The death occurred in New Hampshire, so the Plaistow Police Department charged Martinac with sale of a controlled drug resulting in death. Martinac turned himself in to police on Jan. 18, and pleaded not guilty in Rockingham County Courthouse in Brentwood.

The maximum penalty is life in prison.

On March 12, sides will meet in a conference. Martinac is being held until then.

A day after Buscanera died in August, Martinac like many others took to social media.

“Today we lost a brotha a good person who we all seen become Lil Joey to the man he became,” Martinac wrote on Facebook. “I remember getting into a fight with him when we were kids we were friends after and ever since then we always been bois, he had the best tre flips and was one genuine dude RIP homie.”

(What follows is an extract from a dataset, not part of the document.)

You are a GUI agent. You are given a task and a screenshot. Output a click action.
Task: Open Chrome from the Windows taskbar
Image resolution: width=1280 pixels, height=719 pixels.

Instead of jail for the rest of his life, Cunningham said she hopes Martinac turns his life around, and helps others battling addiction as a way to honor her son. Incarceration isn’t the solution, she reiterated, adding that her loving son wouldn’t want anyone to go to jail.

She also wants Martinac to realize the profound degree of loss here.

What if he walked into her facility?

“I’d probably hit him with a pillow and say, ‘How could you?’ ” Cunningham said. ” ‘Now, what are we going to do to get you better?’

“That’d be a tough assignment because I’m not Jesus,” she added.

She visits St. Patrick’s Cemetery every day, stopping at her son’s headstone that reads “Heart of Gold,” the hit single by Neil Young.

He loved that song, his mother says.

It starts:

“I want to live, I want to give

“I’ve been a miner for a heart of gold

“It’s these expressions I never give

“That keep me searching for a heart of gold, and I’m getting old.”